Passage to read:
--- BEGIN ---

No, do you tolerate that?
No? And I don't. I don't have an age ranking. I have a I have a full application all times, all groups, all people.
Doesn't mean I excuse the behavior. It doesn't mean I excuse the behavior, but I allow for the fact that there's a learning curve happening. And that I mean I do share of the kids, the kids who miss who are nice to your kids but not nice other kids. You'd find a way to have that conversation to teach the kids.
That's that's grace you're offering, right, And I think the thing is that, like, Okay, let's take this wider and.
Less with a fifty year old, like, you should know better, you know?

--- END ---

Stated goal 1:
Reproduce the transcript verbatim, starting at "That's that's grace" and ending at "better, you know?".
Stated goal 2:
Answer from the transcript:
(a) What kind of ranking does the speaker say they don't have?
(b) While not excusing the behavior, what does the speaker allow for?
(c) What age is given for someone who "should know better"?
The entries after the transcript aren't needed for anything here.

Dataset extract:
--- BEGIN ---

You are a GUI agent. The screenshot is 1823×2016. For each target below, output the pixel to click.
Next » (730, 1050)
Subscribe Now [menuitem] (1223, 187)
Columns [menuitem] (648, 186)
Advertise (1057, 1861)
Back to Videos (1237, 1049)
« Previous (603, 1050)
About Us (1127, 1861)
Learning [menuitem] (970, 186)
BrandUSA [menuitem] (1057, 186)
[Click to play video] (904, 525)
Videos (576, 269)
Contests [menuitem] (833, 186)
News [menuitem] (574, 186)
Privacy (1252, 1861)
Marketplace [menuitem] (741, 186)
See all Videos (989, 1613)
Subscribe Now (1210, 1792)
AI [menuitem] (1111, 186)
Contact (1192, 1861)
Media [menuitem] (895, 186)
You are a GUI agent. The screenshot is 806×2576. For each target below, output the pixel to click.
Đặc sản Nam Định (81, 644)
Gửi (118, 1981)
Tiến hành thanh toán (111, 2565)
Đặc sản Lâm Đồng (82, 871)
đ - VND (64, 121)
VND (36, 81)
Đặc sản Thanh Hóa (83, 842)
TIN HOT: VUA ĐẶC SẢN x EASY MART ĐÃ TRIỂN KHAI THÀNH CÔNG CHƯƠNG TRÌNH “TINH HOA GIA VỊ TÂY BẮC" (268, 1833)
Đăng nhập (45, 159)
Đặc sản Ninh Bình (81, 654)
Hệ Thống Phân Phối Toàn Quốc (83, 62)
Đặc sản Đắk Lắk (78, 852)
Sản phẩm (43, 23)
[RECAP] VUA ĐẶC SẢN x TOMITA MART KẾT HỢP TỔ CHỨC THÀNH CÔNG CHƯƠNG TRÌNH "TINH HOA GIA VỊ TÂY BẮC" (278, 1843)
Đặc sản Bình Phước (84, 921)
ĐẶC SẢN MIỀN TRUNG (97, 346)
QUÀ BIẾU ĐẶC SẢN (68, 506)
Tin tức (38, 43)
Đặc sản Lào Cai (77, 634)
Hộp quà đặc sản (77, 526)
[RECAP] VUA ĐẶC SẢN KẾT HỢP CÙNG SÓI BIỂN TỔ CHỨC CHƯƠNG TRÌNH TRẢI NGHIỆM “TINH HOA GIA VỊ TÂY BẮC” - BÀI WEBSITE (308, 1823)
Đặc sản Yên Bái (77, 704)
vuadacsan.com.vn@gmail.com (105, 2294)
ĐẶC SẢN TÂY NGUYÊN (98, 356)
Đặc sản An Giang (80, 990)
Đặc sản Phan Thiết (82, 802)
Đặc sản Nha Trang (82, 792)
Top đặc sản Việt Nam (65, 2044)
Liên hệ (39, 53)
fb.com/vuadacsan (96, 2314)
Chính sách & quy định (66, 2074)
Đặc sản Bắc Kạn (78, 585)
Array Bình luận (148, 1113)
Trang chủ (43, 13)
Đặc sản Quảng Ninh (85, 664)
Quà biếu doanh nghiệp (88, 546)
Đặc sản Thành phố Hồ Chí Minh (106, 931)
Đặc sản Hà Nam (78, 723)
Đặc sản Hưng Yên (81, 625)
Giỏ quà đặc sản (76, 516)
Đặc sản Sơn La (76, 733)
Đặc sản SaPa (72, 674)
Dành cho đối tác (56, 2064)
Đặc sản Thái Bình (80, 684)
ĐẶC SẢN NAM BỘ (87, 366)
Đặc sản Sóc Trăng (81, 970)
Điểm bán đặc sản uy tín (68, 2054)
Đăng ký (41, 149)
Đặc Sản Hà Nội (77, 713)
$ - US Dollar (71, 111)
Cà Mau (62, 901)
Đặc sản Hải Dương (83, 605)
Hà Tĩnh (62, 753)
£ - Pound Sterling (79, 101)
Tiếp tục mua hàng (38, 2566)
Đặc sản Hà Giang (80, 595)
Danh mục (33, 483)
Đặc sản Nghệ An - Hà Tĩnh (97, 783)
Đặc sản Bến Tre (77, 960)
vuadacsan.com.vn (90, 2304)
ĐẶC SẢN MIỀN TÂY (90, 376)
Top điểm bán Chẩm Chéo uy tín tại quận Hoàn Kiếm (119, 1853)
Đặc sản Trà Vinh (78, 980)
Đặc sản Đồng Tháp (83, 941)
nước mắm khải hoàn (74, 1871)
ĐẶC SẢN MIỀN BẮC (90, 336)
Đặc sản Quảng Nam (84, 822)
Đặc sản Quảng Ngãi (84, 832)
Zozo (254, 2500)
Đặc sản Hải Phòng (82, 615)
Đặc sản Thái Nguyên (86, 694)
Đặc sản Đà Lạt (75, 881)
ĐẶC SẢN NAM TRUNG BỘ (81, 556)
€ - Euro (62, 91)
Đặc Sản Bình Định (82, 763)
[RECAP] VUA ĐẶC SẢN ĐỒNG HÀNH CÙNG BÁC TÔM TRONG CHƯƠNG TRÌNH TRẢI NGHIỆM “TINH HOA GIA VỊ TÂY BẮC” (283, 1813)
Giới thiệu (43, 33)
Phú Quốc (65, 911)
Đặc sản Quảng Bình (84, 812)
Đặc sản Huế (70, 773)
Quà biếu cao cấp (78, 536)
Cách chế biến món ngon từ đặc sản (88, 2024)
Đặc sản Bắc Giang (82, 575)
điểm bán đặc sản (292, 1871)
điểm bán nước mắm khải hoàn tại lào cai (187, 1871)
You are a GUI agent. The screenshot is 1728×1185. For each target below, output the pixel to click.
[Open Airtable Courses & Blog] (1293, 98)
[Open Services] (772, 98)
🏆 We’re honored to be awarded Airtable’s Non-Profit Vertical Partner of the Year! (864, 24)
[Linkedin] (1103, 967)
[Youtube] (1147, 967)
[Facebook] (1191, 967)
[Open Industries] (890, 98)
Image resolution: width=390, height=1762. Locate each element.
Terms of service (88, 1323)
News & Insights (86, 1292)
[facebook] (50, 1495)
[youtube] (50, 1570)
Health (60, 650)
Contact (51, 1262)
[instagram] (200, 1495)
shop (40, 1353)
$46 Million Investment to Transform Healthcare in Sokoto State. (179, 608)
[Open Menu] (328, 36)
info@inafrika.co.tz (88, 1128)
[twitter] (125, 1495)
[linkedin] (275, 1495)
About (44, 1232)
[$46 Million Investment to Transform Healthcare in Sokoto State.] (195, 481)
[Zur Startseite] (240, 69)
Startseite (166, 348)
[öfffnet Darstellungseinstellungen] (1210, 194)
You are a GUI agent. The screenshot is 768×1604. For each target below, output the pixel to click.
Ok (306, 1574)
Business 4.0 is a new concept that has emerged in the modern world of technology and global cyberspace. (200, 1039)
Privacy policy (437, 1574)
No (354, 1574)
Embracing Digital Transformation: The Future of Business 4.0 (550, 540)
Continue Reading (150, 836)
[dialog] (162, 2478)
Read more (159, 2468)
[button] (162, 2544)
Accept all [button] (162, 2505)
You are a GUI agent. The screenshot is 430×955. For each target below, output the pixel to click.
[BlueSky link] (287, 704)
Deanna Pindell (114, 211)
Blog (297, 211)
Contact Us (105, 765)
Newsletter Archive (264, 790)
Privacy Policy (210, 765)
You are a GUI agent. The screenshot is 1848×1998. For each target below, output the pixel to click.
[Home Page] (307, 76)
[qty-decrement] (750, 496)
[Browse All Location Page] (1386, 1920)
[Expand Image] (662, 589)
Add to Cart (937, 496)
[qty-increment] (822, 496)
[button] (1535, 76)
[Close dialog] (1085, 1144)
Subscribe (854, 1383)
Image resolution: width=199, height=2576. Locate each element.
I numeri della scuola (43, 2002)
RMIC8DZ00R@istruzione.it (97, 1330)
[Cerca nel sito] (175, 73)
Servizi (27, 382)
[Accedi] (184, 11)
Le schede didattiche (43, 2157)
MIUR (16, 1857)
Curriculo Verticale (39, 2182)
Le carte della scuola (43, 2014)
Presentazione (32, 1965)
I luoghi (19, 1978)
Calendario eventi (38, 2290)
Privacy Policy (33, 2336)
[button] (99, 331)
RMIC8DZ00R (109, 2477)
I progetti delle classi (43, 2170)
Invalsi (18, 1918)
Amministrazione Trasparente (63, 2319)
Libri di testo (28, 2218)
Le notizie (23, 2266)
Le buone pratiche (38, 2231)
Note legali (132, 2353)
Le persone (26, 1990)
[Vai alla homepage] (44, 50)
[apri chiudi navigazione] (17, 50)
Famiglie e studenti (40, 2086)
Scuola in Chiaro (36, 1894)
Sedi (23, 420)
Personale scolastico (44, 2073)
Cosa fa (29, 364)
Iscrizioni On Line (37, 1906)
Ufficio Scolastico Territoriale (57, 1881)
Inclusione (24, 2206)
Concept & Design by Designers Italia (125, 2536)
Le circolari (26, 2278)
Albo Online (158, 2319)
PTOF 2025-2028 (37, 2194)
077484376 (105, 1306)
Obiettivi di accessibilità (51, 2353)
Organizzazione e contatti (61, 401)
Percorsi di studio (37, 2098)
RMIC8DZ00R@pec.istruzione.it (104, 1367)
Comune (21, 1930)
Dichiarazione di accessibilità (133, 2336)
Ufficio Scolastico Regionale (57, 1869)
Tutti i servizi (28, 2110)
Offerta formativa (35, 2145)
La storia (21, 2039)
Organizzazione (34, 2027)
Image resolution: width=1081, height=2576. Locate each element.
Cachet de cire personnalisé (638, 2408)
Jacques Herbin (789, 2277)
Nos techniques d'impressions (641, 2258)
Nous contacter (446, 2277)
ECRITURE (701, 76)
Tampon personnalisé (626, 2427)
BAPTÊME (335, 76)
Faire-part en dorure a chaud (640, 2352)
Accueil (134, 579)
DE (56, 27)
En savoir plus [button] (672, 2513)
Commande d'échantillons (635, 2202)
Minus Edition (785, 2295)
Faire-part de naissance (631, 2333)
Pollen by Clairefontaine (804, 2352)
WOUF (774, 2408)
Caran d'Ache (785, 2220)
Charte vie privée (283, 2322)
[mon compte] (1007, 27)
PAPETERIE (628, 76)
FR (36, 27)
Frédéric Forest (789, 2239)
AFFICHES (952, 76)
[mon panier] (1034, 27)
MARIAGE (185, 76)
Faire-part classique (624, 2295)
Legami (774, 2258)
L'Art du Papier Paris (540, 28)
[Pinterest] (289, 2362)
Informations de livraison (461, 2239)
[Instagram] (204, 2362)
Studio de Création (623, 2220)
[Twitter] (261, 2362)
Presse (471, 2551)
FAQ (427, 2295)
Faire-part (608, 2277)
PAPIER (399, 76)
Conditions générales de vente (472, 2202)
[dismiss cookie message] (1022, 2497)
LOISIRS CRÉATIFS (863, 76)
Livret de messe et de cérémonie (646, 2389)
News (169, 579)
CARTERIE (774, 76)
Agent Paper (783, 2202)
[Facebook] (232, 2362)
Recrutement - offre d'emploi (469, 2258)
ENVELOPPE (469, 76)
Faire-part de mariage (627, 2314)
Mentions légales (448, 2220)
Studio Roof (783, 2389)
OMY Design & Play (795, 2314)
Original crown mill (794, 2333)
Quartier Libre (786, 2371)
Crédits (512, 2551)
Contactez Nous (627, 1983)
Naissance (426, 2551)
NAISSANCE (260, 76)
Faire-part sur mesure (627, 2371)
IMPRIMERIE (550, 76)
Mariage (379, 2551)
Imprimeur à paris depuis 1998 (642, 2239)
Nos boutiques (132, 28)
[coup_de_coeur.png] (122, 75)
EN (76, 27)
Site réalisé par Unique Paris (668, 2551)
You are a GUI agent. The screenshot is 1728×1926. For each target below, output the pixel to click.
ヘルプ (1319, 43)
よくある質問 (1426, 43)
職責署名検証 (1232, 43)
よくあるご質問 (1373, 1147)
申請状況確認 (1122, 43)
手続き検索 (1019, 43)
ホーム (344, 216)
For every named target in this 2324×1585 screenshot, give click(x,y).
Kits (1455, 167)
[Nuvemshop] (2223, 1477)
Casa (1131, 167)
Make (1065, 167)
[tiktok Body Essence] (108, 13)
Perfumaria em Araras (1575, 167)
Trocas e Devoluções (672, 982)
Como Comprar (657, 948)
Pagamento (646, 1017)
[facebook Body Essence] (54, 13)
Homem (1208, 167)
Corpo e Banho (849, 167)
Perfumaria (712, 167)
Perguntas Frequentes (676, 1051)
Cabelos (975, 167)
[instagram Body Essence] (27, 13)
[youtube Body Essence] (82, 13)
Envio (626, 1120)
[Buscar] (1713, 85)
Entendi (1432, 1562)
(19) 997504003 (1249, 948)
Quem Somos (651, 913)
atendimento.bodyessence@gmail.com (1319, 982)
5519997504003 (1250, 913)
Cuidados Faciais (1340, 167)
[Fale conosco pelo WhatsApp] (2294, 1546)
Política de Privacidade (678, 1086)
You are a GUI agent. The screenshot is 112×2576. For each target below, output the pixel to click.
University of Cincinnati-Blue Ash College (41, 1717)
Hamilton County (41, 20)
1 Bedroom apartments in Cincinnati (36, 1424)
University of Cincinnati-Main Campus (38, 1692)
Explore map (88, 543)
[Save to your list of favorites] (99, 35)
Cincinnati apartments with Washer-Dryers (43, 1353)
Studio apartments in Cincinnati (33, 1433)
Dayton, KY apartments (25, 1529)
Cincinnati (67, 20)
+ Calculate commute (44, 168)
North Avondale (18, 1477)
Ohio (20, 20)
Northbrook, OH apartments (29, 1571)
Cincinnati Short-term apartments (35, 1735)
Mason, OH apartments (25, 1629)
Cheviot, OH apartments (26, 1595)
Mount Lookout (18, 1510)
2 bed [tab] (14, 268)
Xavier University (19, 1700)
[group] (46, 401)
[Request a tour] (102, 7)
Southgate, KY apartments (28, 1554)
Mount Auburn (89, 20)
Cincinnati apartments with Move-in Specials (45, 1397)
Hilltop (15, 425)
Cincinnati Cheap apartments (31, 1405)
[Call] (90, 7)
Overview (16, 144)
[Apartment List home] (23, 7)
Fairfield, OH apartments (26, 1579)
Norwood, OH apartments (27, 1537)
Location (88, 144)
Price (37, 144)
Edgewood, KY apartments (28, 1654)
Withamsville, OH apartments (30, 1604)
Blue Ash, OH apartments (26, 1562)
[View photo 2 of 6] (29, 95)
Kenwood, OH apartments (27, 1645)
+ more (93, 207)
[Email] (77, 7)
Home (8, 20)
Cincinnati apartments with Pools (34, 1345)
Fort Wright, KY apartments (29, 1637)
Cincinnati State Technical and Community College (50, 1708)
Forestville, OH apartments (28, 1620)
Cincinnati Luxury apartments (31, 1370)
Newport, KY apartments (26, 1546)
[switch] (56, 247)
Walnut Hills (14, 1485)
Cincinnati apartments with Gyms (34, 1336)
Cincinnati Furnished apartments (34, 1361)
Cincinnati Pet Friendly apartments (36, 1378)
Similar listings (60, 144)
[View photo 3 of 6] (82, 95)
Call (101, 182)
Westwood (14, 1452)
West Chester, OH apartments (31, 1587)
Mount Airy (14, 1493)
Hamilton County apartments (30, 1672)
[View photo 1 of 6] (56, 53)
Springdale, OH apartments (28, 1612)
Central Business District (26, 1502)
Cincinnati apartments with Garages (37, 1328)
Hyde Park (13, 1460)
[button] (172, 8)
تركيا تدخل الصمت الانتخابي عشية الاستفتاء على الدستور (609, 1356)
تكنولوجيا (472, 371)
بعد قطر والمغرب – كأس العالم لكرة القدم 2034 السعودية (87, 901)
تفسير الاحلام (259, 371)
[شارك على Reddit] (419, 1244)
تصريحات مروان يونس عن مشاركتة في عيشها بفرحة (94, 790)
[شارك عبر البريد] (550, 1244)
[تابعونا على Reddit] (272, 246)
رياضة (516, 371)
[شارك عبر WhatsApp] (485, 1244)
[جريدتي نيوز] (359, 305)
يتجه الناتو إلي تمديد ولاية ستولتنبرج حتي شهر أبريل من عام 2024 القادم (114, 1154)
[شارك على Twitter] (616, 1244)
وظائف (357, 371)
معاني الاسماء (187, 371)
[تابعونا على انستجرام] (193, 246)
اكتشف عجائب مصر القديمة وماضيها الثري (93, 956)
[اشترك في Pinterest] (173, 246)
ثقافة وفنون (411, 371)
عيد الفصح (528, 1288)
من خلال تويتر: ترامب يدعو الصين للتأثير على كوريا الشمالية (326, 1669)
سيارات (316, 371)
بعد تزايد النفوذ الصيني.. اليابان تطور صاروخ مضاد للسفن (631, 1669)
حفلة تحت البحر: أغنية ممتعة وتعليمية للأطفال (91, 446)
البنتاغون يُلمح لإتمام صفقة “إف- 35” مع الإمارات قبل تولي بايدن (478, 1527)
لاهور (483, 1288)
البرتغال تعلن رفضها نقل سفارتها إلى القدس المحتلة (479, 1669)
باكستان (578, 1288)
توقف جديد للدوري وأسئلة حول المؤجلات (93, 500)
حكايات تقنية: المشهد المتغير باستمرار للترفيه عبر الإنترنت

--- END ---

Exercise result 1:
That's that's grace you're offering, right, And I think the thing is that, like, Okay, let's take this wider and.
Less with a fifty year old, like, you should know better, you know?

Exercise result 2:
(a) An age ranking.
(b) The fact that there's a learning curve happening.
(c) Fifty.